La wilaya de Sidi Bel Abbes renoue ce soir, à partir de 22h, avec son festival national de la chanson Raï. La 14è édition de cette manifestation artistique et culturelle verra la participation de 23 jeunes artistes venus de différentes régions du pays. L’événement comprendra également une exposition d’arts plastiques intitulée « Zergui Ahmed, une voix immortelle dans la mémoire nationale », des conférences sur l’histoire et l’évolution du Raï, sous le thème « L’histoire du Raï, des cheikhs à la scène internationale », et huit soirées artistiques, réparties entre les wilayas de Sidi Bel-Abbes et Oran (quatre soirées dans chaque wilaya), afin de permettre à un plus grand nombre d’artistes d’y participer.
Évoquer cet art qu’est le raï, c’est parler d’un vaste répertoire qui remonte à plus d’un siècle. Cette chanson a été toujours sujet d’étude par les chercheurs qui ont passé à la loupe l’histoire d’un style musical et poétique ainsi que son ancrage profond au sein de la société algérienne.

Le raï est né dans la région oranaise au début du vingtième siècle. Ce mot prononcé en arabe algérien (Ya rayi ou ya ray), signifie : avis, façon de voir. Les chanteurs utilisaient le raï pour exprimer leurs points de vue sur la politique (contre l’occupation Française), mais aussi contre tous les interdits de la société Algérienne entre autre l’amour, l’alcool, l’amitié et la trahison.
Le raï va évoluer au fil des années en adoptant divers styles qui correspondent à l’époque et à la région, surtout dans l’Oranie, à savoir Oran, Bel Abbes et Ain Témouchent. « Le raï est caractérisé par une langue simple, celle des émotions, des sentiments et du rêve ; c’est-à-dire la langue « eddarija», et des fois un arabe mélangé, dans beaucoup de chansons, avec le français. »
Après l’indépendance, en 1962, le raï commence à se développer dans la région oranaise en intégrant de nouveaux instruments occidentaux à savoir le violon, l’accordéon, la guitare électrique, le saxophone et la trompette. Cet art a évolué pendant des années en marge de la culture officielle, sans encouragement et souvent interdit dans des festivités officielles. Il a fallu donc attendre les années 1980 qui ont marqué le début de l’internationalisation du raï. Plusieurs chanteurs à l’image de Sahraoui, Khaled et Mami s’installent en France pour se produire en public. Le succès du raï en France ouvre la voie à une nouvelle génération d’artistes issus de l’immigration, et cette musique est coupée de son espace originel, à savoir l’ouest avec l’apparition de beaucoup de talents qui se sont spécialisés dans cet art et qui sont originaires de différentes régions du pays, notamment Sétif, Tizi-Ouzou, Alger, Batna, etc.

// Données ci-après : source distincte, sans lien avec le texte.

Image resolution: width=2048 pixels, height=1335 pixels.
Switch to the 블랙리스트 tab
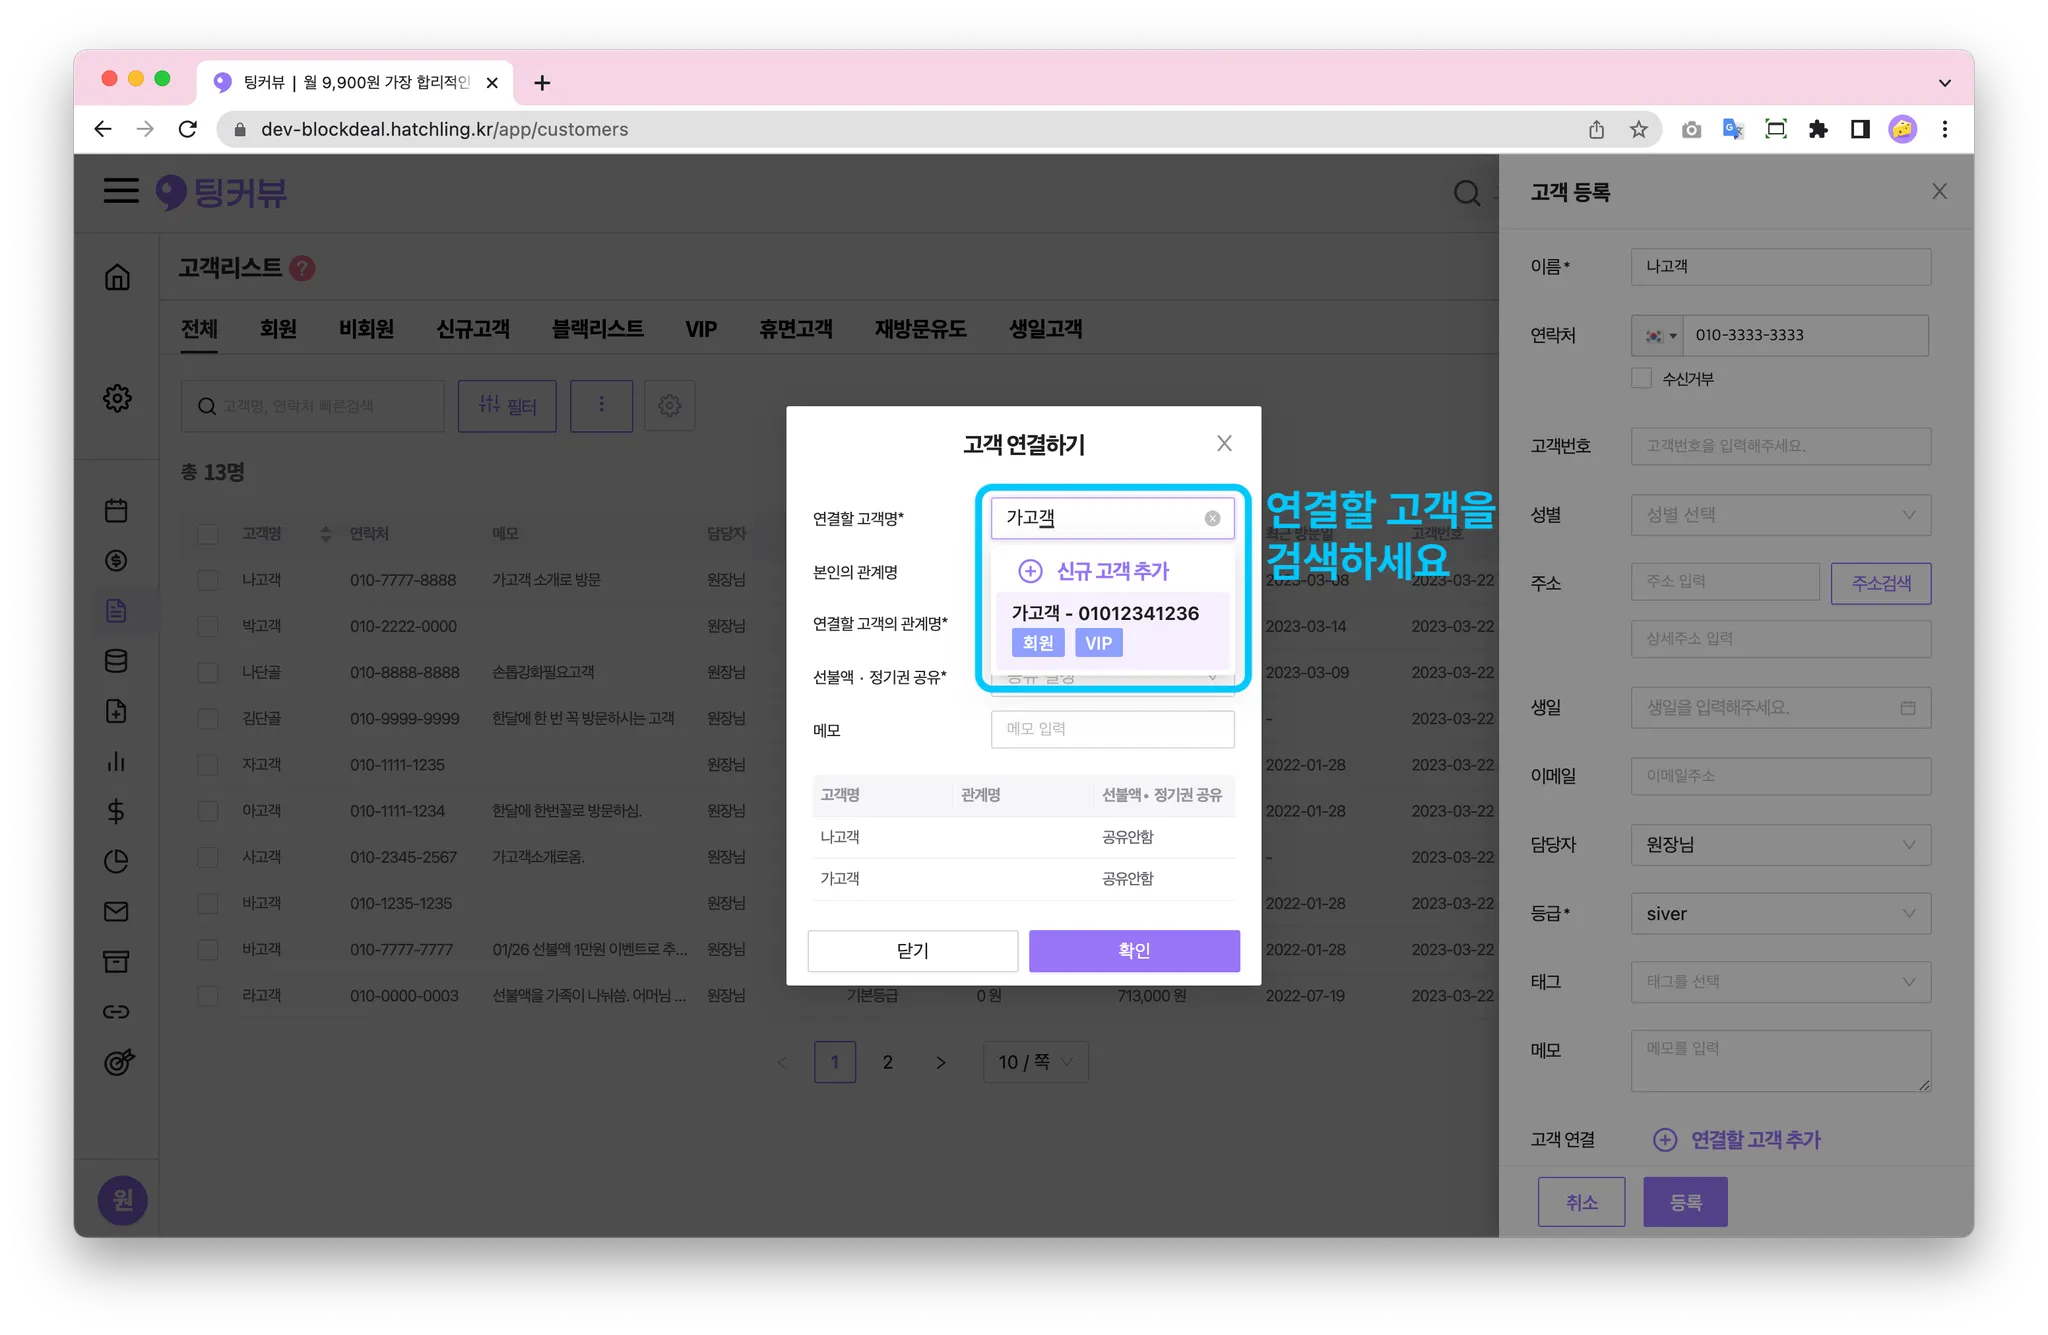pos(597,329)
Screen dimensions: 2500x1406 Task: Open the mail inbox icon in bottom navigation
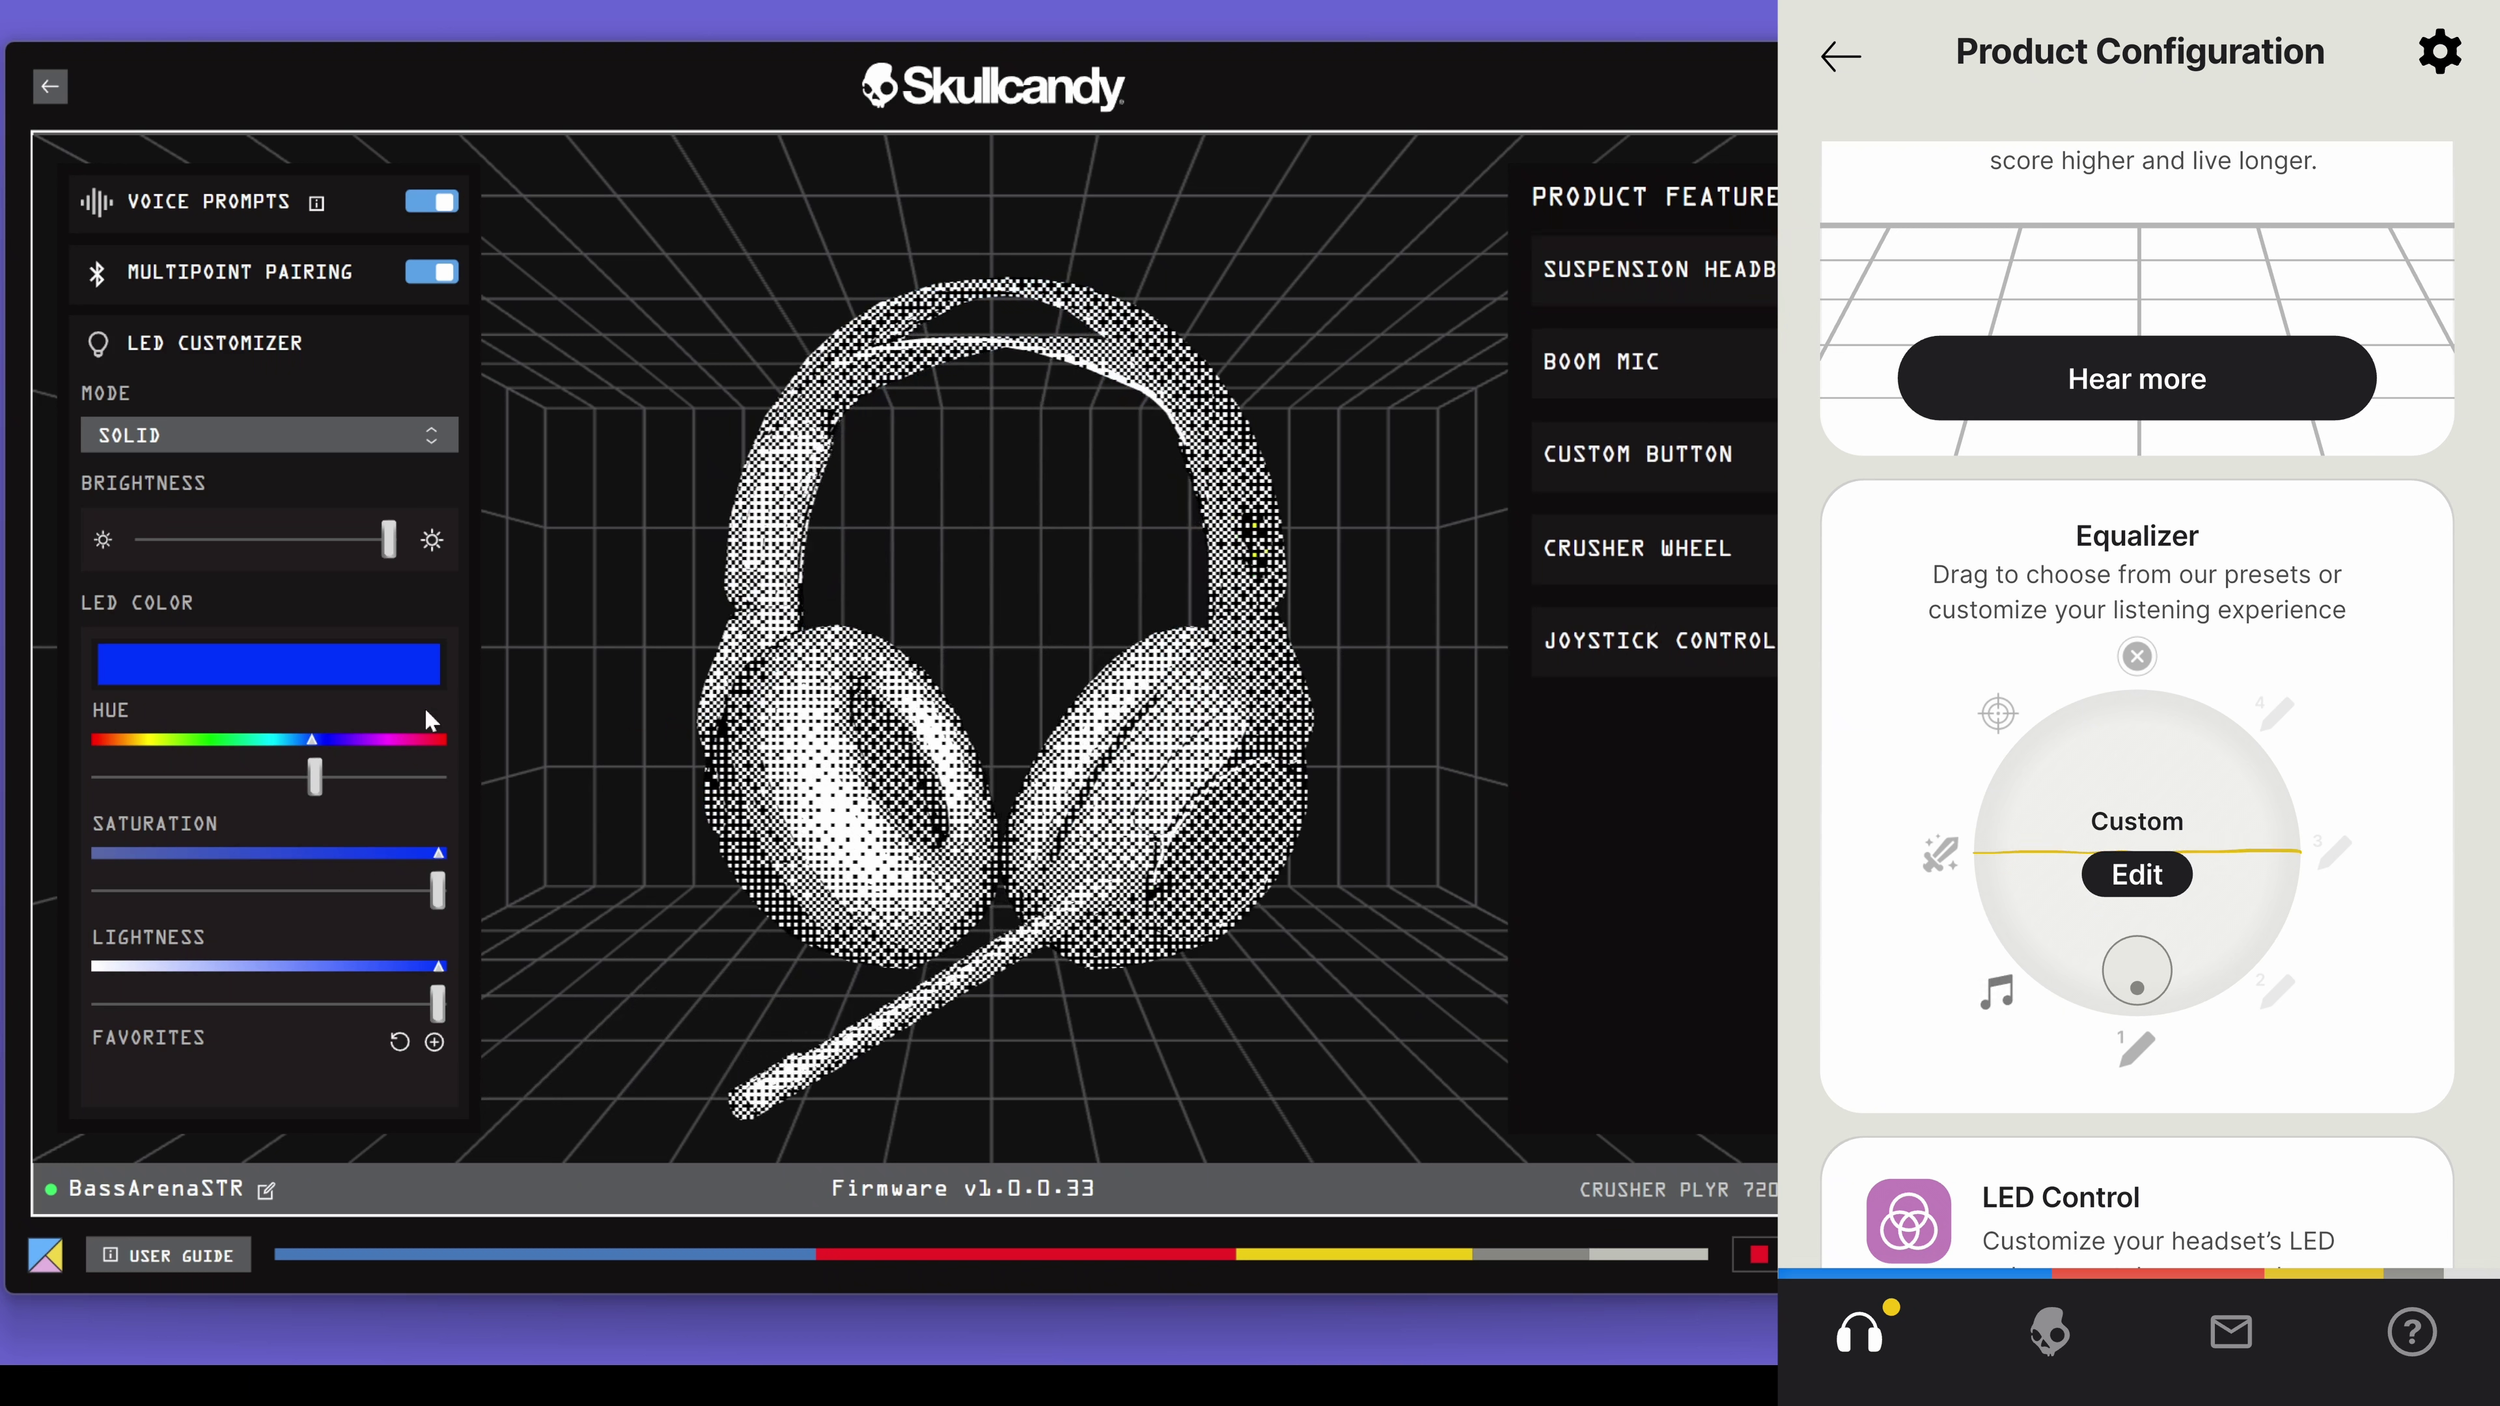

Les festivals regroupent de nombreux talents, des divas, des stars, des vedettes de cette chanson. S’ajoutent la participation des » Chebs », ce qui démontre qu’aujourd’hui le raï n’est pas seulement un genre musical mais un phénomène social sur lequel les champs d’études se sont développés pour toucher le domaine sociologique, historique et sociolinguistique. De nombreux universitaires se sont intéressées à la langue du raï et surtout au code switching et à l’emprunt au Français.
Le raï comme genre musical qui a suscité beaucoup de polémique avant de s’imposer comme expression artistique d’une jeunesse contestataire, à travers ces chansons et les mots qui n’étaient pas corrigés, s’attaquant dès lors aux problèmes d’amour, l’infidélité, la trahison, etc. soit un moyen de dénoncer et de divulguer le quotidien du jeune et son vécu, ne cesse aujourd’hui de se moderniser grâce aux festivals, les mutations des sociétés etc.
Aujourd’hui, le bassin méditerranéen reste un lieu de rencontre et d’échange culturel. Mais à chaque fois l’on se souvienne et l’on commémore les grands, comme Cheikha Rémiti décédée en 2006 et qui a été la première à réaliser son album, suivi de Cheb Bellemou, Ahmed Zergui Raina Rai etc.